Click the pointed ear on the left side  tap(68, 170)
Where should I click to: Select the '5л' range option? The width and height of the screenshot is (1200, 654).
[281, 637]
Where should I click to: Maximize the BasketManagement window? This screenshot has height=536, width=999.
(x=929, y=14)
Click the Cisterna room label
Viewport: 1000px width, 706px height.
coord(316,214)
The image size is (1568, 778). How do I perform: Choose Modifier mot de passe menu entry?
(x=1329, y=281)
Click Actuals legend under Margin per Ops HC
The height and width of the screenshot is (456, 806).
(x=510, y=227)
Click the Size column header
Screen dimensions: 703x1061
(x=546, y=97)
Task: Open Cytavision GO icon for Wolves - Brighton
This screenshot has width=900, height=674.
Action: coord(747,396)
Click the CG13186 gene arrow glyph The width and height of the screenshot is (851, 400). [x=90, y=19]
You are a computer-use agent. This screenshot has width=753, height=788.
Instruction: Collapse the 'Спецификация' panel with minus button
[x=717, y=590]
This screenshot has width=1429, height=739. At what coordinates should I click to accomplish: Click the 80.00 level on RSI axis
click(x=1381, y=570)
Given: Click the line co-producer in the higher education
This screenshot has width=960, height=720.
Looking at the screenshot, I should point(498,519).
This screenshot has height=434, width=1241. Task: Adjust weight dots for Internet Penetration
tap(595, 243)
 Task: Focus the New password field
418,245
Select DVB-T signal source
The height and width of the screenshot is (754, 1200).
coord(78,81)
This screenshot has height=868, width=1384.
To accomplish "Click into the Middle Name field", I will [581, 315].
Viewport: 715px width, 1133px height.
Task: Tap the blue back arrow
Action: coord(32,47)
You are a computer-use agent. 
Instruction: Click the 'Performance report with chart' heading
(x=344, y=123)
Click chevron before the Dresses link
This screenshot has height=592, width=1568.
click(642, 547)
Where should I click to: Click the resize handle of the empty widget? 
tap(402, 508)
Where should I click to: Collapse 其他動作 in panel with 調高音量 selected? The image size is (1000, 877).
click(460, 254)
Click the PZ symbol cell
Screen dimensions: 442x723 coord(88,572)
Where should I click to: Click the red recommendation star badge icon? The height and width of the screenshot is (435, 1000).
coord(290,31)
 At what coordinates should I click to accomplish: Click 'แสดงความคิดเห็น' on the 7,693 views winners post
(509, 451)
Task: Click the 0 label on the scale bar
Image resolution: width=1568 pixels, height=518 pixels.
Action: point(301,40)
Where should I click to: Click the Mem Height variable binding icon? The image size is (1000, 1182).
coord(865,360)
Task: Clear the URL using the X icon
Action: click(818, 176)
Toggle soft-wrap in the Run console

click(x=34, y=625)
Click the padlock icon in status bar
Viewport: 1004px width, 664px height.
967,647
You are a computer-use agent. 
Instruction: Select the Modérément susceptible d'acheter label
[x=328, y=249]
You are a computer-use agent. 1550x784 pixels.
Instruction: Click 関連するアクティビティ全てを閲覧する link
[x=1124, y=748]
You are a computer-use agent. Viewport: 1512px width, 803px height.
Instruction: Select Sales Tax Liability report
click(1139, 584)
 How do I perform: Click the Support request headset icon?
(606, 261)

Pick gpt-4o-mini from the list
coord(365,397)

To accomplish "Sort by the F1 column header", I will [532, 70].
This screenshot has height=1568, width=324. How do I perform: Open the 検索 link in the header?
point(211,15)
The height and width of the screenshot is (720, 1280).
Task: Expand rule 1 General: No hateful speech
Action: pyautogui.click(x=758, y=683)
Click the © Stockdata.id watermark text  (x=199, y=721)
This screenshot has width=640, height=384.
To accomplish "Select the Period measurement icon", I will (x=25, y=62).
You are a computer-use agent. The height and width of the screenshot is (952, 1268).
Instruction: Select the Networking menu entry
#####
- _Work to complete_
Provide an exact reproduction of all the entries shown above.

- _Answer section_
Click the pointed ear on the left side  tap(68, 170)
Where should I click to: Select the '5л' range option? The width and height of the screenshot is (1200, 654).
[281, 637]
Where should I click to: Maximize the BasketManagement window? This screenshot has height=536, width=999.
(x=929, y=14)
Click the Cisterna room label
Viewport: 1000px width, 706px height.
coord(316,214)
The image size is (1568, 778). How do I perform: Choose Modifier mot de passe menu entry?
(x=1329, y=281)
Click Actuals legend under Margin per Ops HC
The height and width of the screenshot is (456, 806).
(x=510, y=227)
Click the Size column header
Screen dimensions: 703x1061
(x=546, y=97)
Task: Open Cytavision GO icon for Wolves - Brighton
This screenshot has width=900, height=674.
Action: coord(747,396)
Click the CG13186 gene arrow glyph The width and height of the screenshot is (851, 400). [x=90, y=19]
You are a computer-use agent. This screenshot has width=753, height=788.
Instruction: Collapse the 'Спецификация' panel with minus button
[x=717, y=590]
This screenshot has width=1429, height=739. At what coordinates should I click to accomplish: Click the 80.00 level on RSI axis
click(x=1381, y=570)
Given: Click the line co-producer in the higher education
This screenshot has width=960, height=720.
Looking at the screenshot, I should point(498,519).
This screenshot has height=434, width=1241. Task: Adjust weight dots for Internet Penetration
tap(595, 243)
 Task: Focus the New password field
418,245
Select DVB-T signal source
The height and width of the screenshot is (754, 1200).
coord(78,81)
This screenshot has height=868, width=1384.
To accomplish "Click into the Middle Name field", I will [581, 315].
Viewport: 715px width, 1133px height.
Task: Tap the blue back arrow
Action: coord(32,47)
You are a computer-use agent. 
Instruction: Click the 'Performance report with chart' heading
(x=344, y=123)
Click chevron before the Dresses link
This screenshot has height=592, width=1568.
click(642, 547)
Where should I click to: Click the resize handle of the empty widget? 
tap(402, 508)
Where should I click to: Collapse 其他動作 in panel with 調高音量 selected? The image size is (1000, 877).
click(460, 254)
Click the PZ symbol cell
Screen dimensions: 442x723 coord(88,572)
Where should I click to: Click the red recommendation star badge icon? The height and width of the screenshot is (435, 1000).
coord(290,31)
 At what coordinates should I click to accomplish: Click 'แสดงความคิดเห็น' on the 7,693 views winners post
(509, 451)
Task: Click the 0 label on the scale bar
Image resolution: width=1568 pixels, height=518 pixels.
Action: point(301,40)
Where should I click to: Click the Mem Height variable binding icon? The image size is (1000, 1182).
coord(865,360)
Task: Clear the URL using the X icon
Action: click(818, 176)
Toggle soft-wrap in the Run console

click(x=34, y=625)
Click the padlock icon in status bar
Viewport: 1004px width, 664px height.
967,647
You are a computer-use agent. 
Instruction: Select the Modérément susceptible d'acheter label
[x=328, y=249]
You are a computer-use agent. 1550x784 pixels.
Instruction: Click 関連するアクティビティ全てを閲覧する link
[x=1124, y=748]
You are a computer-use agent. Viewport: 1512px width, 803px height.
Instruction: Select Sales Tax Liability report
click(1139, 584)
 How do I perform: Click the Support request headset icon?
(606, 261)

Pick gpt-4o-mini from the list
coord(365,397)

To accomplish "Sort by the F1 column header", I will [532, 70].
This screenshot has height=1568, width=324. How do I perform: Open the 検索 link in the header?
point(211,15)
The height and width of the screenshot is (720, 1280).
Task: Expand rule 1 General: No hateful speech
Action: pyautogui.click(x=758, y=683)
Click the © Stockdata.id watermark text  (x=199, y=721)
This screenshot has width=640, height=384.
To accomplish "Select the Period measurement icon", I will (x=25, y=62).
You are a computer-use agent. The height and width of the screenshot is (952, 1268).
Instruction: Select the Networking menu entry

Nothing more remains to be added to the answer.